### Quoted passage
Crosstalk among electrical activity, trophic factors and morphogenetic proteins in the regulation of neurotransmitter phenotype specification

Abstract

Morphogenetic proteins are responsible for patterning the embryonic nervous system by enabling cell proliferation that will populate all the neural structures and by specifying neural progenitors that imprint different identities in differentiating neurons. The adoption of specific neurotransmitter phenotypes is crucial for the progression of neuronal differentiation, enabling neurons to connect with each other and with target tissues. Preliminary neurotransmitter specification originates from morphogen-driven neural progenitor specification through the combinatorial expression of transcription factors according to morphogen concentration gradients, which progressively restrict the identity that born neurons adopt. However, neurotransmitter phenotype is not immutable, instead trophic factors released from target tissues and environmental stimuli change expression of neurotransmitter-synthesizing enzymes and specific vesicular transporters modifying neuronal neurotransmitter identity. Here we review studies identifying the mechanisms of catecholaminergic, GABAergic, glutamatergic, cholinergic and serotonergic early specification and of the plasticity of these neurotransmitter phenotypes during development and in the adult nervous system. The emergence of spontaneous electrical activity in developing neurons recruits morphogenetic proteins in the process of neurotransmitter phenotype plasticity, which ultimately equips the nervous system and the whole organism with adaptability for optimal performance in a changing environment.

Keywords: Calcium signaling; Morphogenetic proteins; Neurotransmitter phenotype specification and plasticity; Sonic hedgehog; Spontaneous electrical activity; Target-derived trophic factors.

### Stored data
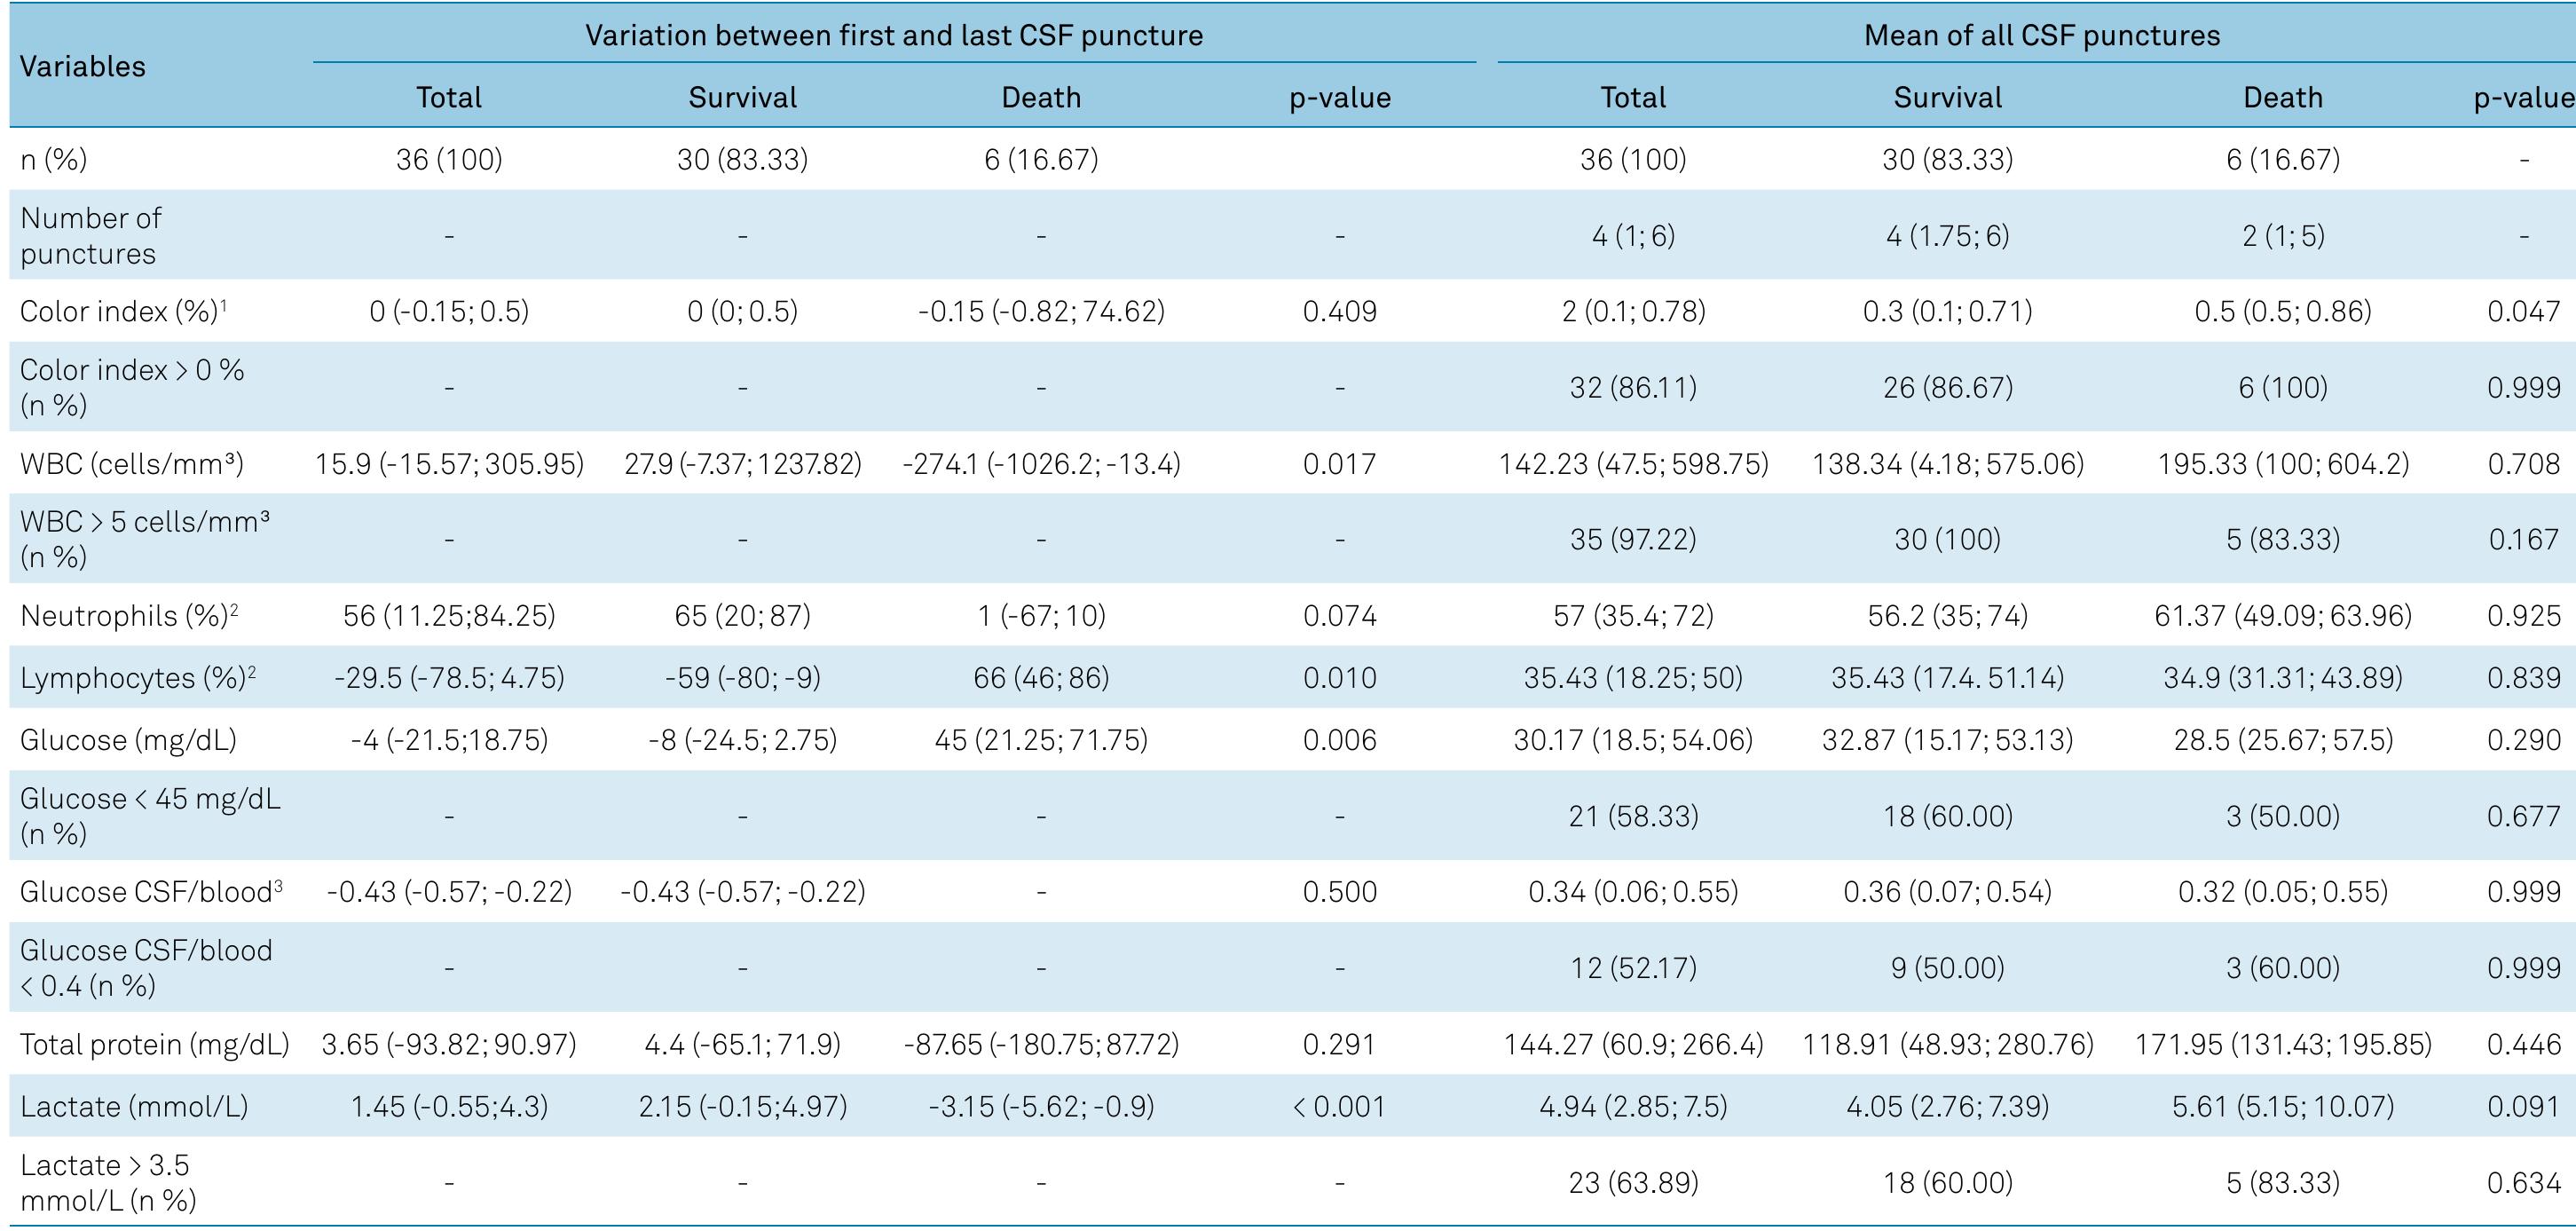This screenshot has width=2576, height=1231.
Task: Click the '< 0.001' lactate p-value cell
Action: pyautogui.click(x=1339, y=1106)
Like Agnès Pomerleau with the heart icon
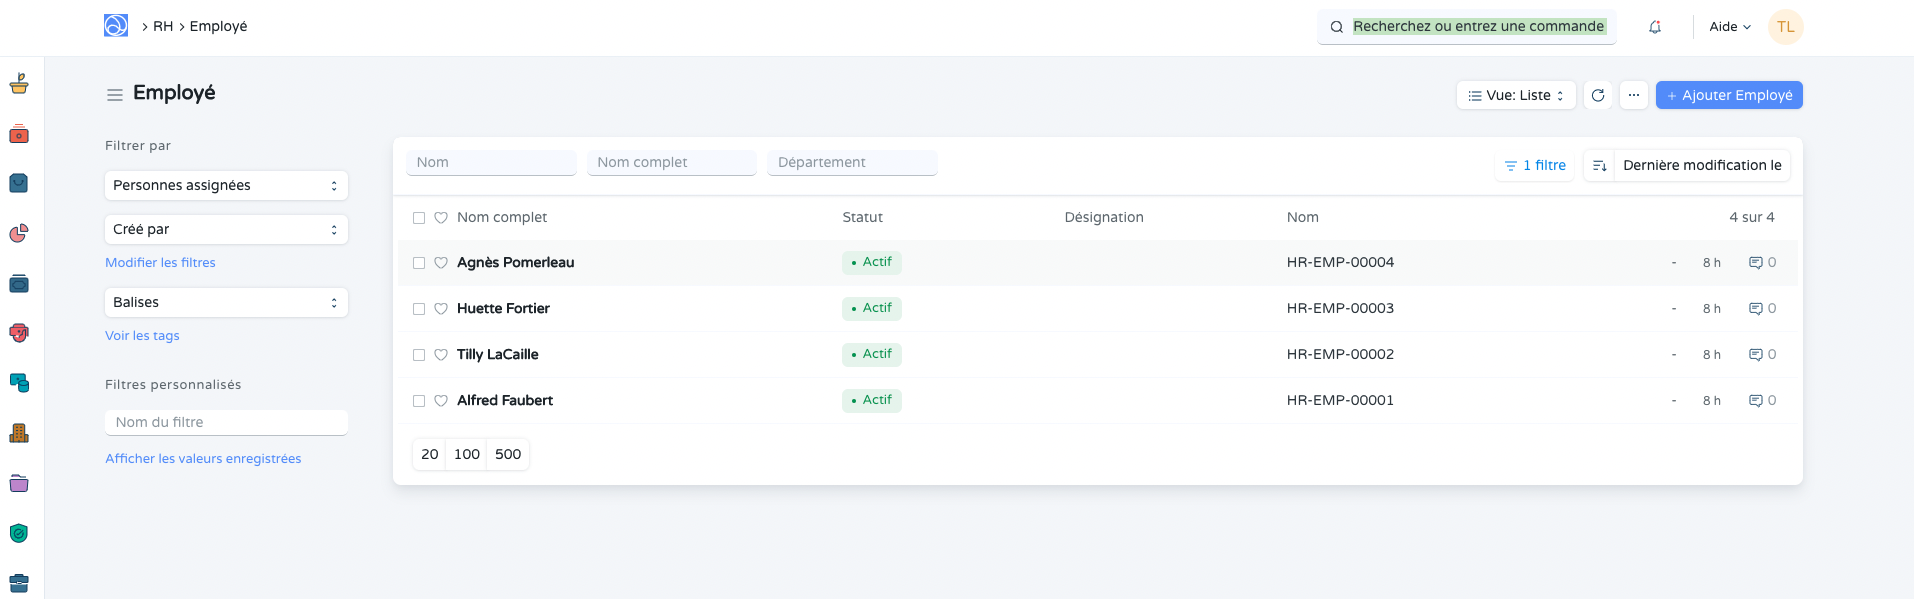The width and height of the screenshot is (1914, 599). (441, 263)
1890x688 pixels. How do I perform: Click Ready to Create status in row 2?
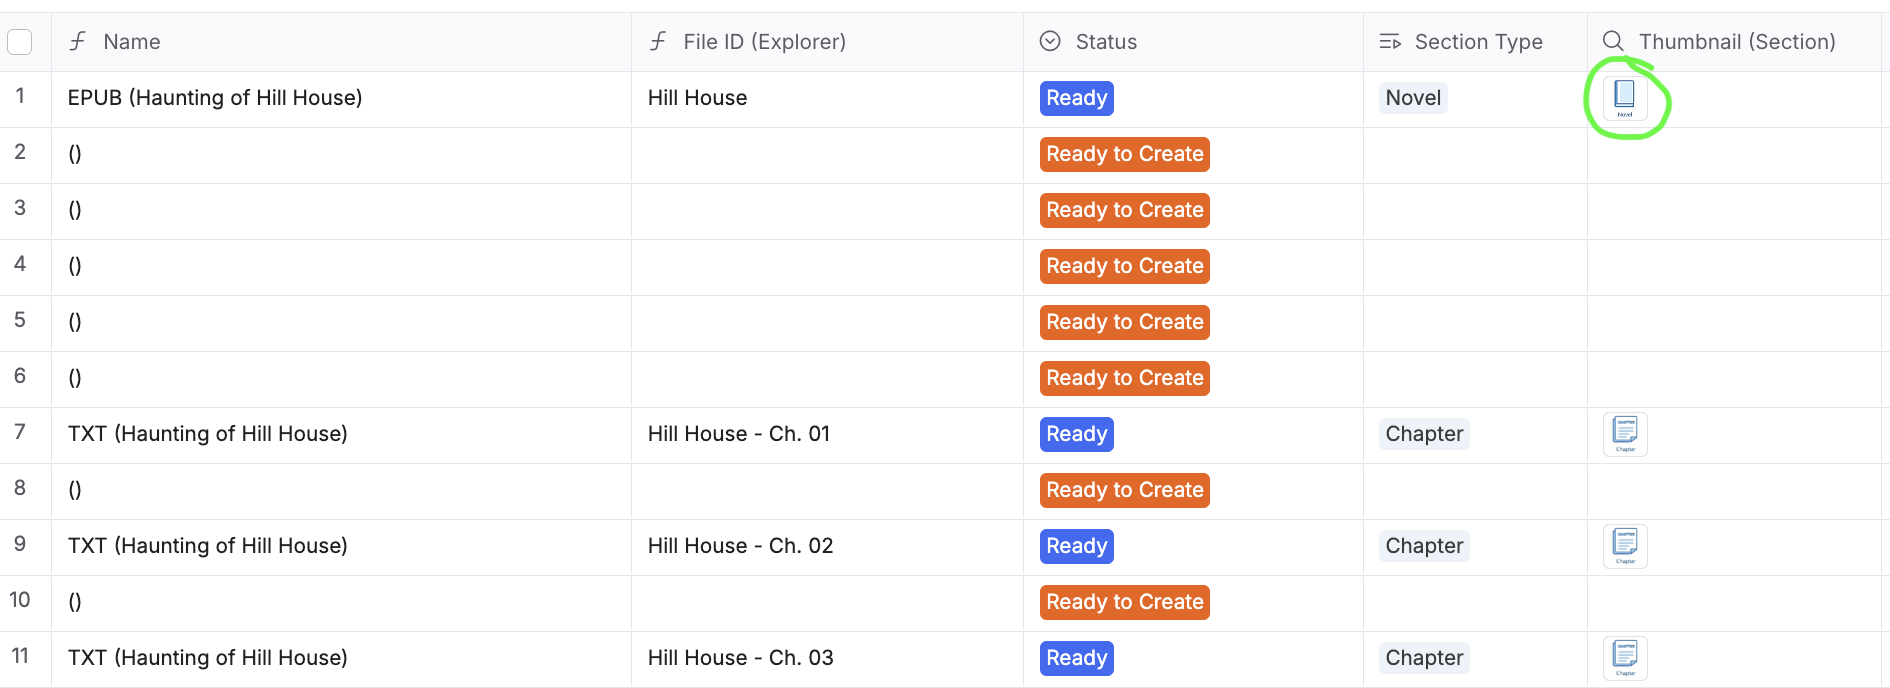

### Required work
**A.** Answer these from the text on neurotransmitter phenotype specification:
(i) What two things do morphogenetic proteins enable in patterning the embryonic nervous system?
(ii) Besides trophic factors, what else changes the expression of neurotransmitter-synthesizing enzymes and vesicular transporters?
(iii) Which five neurotransmitter phenotypes does the review cover?
**B.** Pick up the text on neurotransmitter phenotype specification after its keyword list and write the section that comes next.
The data are separate material from the text on neurotransmitter phenotype specification.

### Answers by item
**A.**
(i) Cell proliferation that will populate all the neural structures, and the specification of neural progenitors that imprint different identities in differentiating neurons.
(ii) Environmental stimuli.
(iii) Catecholaminergic, GABAergic, glutamatergic, cholinergic and serotonergic.

**B.**
Figure 1. Interplay between Shh and Ca²⁺ spike activity regulates neurotransmitter specification in developing spinal neurons

Shh binds to Patched (Ptc) releasing the constitutive inhibition on the coreceptor Smoothened (Smo) which activates phopholipase C (PLC) that increases inositol triphosphate (IP3) and diacylglycerol (DAG) levels thus enhancing Ca²⁺ spike activity through the activation of transient receptor potential channel 1 (TRPC1), voltage-gated Na⁺ and Ca²⁺ channels (Na_v, Ca_v) and Ca²⁺ release from stores. Enhanced Ca²⁺ spike activity intercalates in Shh canonical pathway, inverting Shh action and leading to Gli2 cytosolic localization, Gli2 and Gli3 processing into repressor forms, repression of Gli1 transcription and an overall downregulation of Gli activity. In contrast, Ca²⁺ spikes activate transcription factors cAMP-responsive element binding protein (CREB) and cJun, which promote the expression of the GABAergic over glutamatergic phenotype by regulating expression of the transcription factor selector tlx3. Based on Cheng et al., 2004, Marek et al., 2010, Belgacem and Borodinsky, 2011, .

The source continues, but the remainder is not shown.